=== GIVEN PASSAGE ===
[Start of section]

Practical guides for implementing ‘Five Pillar’ principles
Source: https://github.com/markziemann/5pillars/blob/main/guides/practical_guides.Rmd
The five pillar approach is a synthesis of over a decade of learnings around computational reproducibility, and contains seven key recommendaions and many best practices. These may be overwhelming for any data scientists, especially beginners and novices, so here we have tried to put together some recommended resources to enable practitioners to put these principles into practice. One of the questions practitioners may have is “Where do I start?” and “In what order should I learn/master these principles?”. The following sections have been arranged in order, and have been submitted to the Internet Archive for posterity.
Getting started with data analysis in R and Python
Learn the basics of your scripting language (R/Python/shell) so that you can do useful analyses with it. Learn by solving problems.
Introduction to R and Rstudio
Introduction to Unix and shell programming
Introduction to Python
Introduction to Galaxy: bioinformatics in the browser
Literate programming with R Markdown, Jupyter and Quarto
Convert those scripts into literate scripts and document them with introduction, methods, code comments, results observations and interpretations. Use JupyterLab (Jupyter notebook) or Rstudio (Rmarkdown) development environments to provide graphical interfaces to the programming languages.
Tutorial: Getting Started with R Markdown — Guide and Cheatsheet
Tutorial: The Ultimate Beginner’s Guide to Jupyter Notebooks
Tutorial: Write your next paper in MyST Markdown with data, code & Jupyter notebooks
Practical guides for git
and GitHub
Learn how integrate version control into your development environment.
Tutorial: How to Use Git and GitHub – Introduction for Beginners
Ebook: Reproducible workflow and version control with Git and Github
Practical guides for Conda, Guix and Docker
Control the environment. Record the version of programming languages and packages. Become familiar and experiment with Conda, Guix and Docker. Select the option that works best for your project.

[End of section]

=== GIVEN ENTRIES ===
[Start of section]

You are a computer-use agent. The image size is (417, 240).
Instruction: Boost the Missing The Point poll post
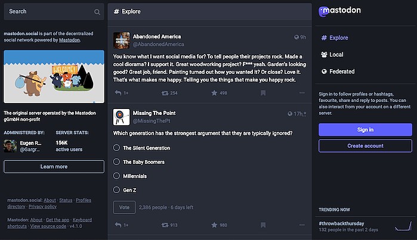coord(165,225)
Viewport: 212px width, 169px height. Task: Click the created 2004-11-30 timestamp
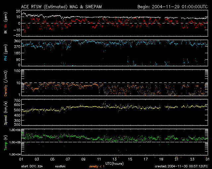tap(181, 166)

[End of section]
[Start of section]

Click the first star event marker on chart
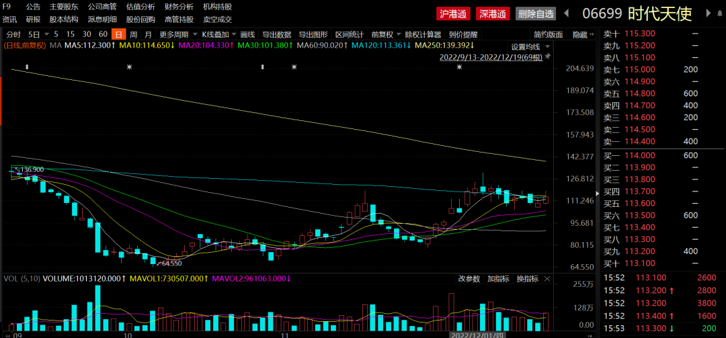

[End of section]
[Start of section]

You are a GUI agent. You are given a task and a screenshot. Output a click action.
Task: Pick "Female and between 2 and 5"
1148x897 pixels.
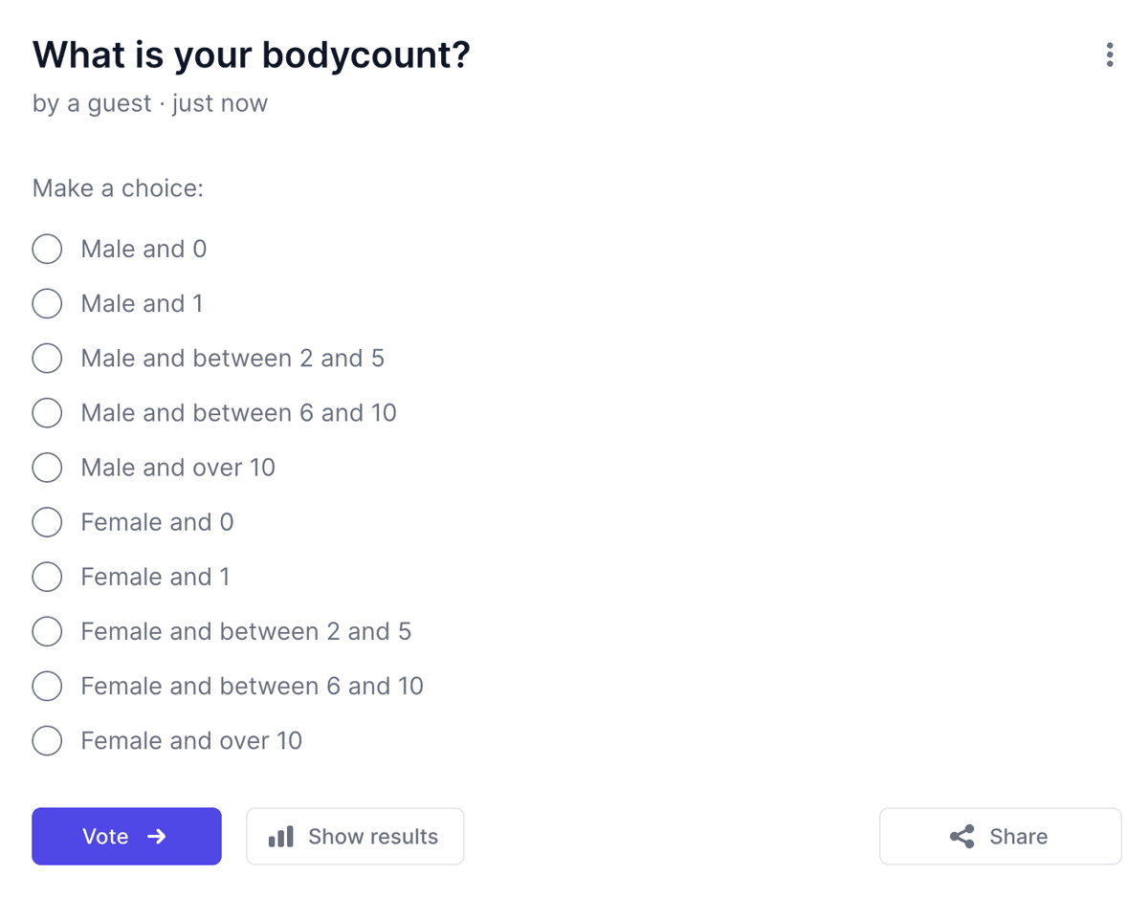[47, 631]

[End of section]

=== TASK DETAILS ===
Please say where, according to the Five Pillar guide, its sections have been submitted. The material plays no part in this exercise.

=== ANSWER BOX ===
To the Internet Archive.